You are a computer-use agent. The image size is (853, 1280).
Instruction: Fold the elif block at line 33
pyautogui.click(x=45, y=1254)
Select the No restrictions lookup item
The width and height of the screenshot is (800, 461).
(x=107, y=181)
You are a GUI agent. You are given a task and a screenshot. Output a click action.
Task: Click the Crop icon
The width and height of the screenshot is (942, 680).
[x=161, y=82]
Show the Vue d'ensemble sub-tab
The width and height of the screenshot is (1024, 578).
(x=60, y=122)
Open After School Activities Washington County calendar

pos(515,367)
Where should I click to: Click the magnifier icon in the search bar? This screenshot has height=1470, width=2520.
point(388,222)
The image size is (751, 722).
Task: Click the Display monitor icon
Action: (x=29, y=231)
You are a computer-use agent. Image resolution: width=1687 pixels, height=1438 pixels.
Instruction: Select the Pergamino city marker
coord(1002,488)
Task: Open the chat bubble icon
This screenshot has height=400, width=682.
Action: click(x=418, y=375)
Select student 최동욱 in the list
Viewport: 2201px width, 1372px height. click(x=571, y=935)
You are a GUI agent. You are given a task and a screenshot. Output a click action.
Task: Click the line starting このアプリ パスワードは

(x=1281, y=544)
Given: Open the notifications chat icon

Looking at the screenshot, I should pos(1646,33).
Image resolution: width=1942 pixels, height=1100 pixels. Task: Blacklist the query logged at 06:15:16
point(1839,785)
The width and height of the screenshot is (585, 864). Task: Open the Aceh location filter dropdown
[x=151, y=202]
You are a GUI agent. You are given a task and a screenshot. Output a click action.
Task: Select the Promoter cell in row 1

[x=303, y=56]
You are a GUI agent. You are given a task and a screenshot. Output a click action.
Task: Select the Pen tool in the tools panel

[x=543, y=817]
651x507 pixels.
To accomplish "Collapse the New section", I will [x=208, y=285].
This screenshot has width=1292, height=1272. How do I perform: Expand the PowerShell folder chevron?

-- -- --

» EXERCISE PROMPT
Render every line of the records above as a Markdown table with two columns, No. and Line, numbering the rows in order and leaving out blank lines.

» SOLVED EXERCISE
| No. | Line |
|---|---|
| 1 | You are a computer-use agent. The image size is (853, 1280). |
| 2 | Instruction: Fold the elif block at line 33 |
| 3 | pyautogui.click(x=45, y=1254) |
| 4 | Select the No restrictions lookup item |
| 5 | The width and height of the screenshot is (800, 461). |
| 6 | (x=107, y=181) |
| 7 | You are a GUI agent. You are given a task and a screenshot. Output a click action. |
| 8 | Task: Click the Crop icon |
| 9 | The width and height of the screenshot is (942, 680). |
| 10 | [x=161, y=82] |
| 11 | Show the Vue d'ensemble sub-tab |
| 12 | The width and height of the screenshot is (1024, 578). |
| 13 | (x=60, y=122) |
| 14 | Open After School Activities Washington County calendar |
| 15 | pos(515,367) |
| 16 | Where should I click to: Click the magnifier icon in the search bar? This screenshot has height=1470, width=2520. |
| 17 | point(388,222) |
| 18 | The image size is (751, 722). |
| 19 | Task: Click the Display monitor icon |
| 20 | Action: (x=29, y=231) |
| 21 | You are a computer-use agent. Image resolution: width=1687 pixels, height=1438 pixels. |
| 22 | Instruction: Select the Pergamino city marker |
| 23 | coord(1002,488) |
| 24 | Task: Open the chat bubble icon |
| 25 | This screenshot has height=400, width=682. |
| 26 | Action: click(x=418, y=375) |
| 27 | Select student 최동욱 in the list |
| 28 | Viewport: 2201px width, 1372px height. click(x=571, y=935) |
| 29 | You are a GUI agent. You are given a task and a screenshot. Output a click action. |
| 30 | Task: Click the line starting このアプリ パスワードは |
| 31 | (x=1281, y=544) |
| 32 | Given: Open the notifications chat icon |
| 33 | Looking at the screenshot, I should pos(1646,33). |
| 34 | Image resolution: width=1942 pixels, height=1100 pixels. Task: Blacklist the query logged at 06:15:16 |
| 35 | point(1839,785) |
| 36 | The width and height of the screenshot is (585, 864). Task: Open the Aceh location filter dropdown |
| 37 | [x=151, y=202] |
| 38 | You are a GUI agent. You are given a task and a screenshot. Output a click action. |
| 39 | Task: Select the Promoter cell in row 1 |
| 40 | [x=303, y=56] |
| 41 | You are a GUI agent. You are given a task and a screenshot. Output a click action. |
| 42 | Task: Select the Pen tool in the tools panel |
| 43 | [x=543, y=817] |
| 44 | 651x507 pixels. |
| 45 | To accomplish "Collapse the New section", I will [x=208, y=285]. |
| 46 | This screenshot has width=1292, height=1272. How do I perform: Expand the PowerShell folder chevron? |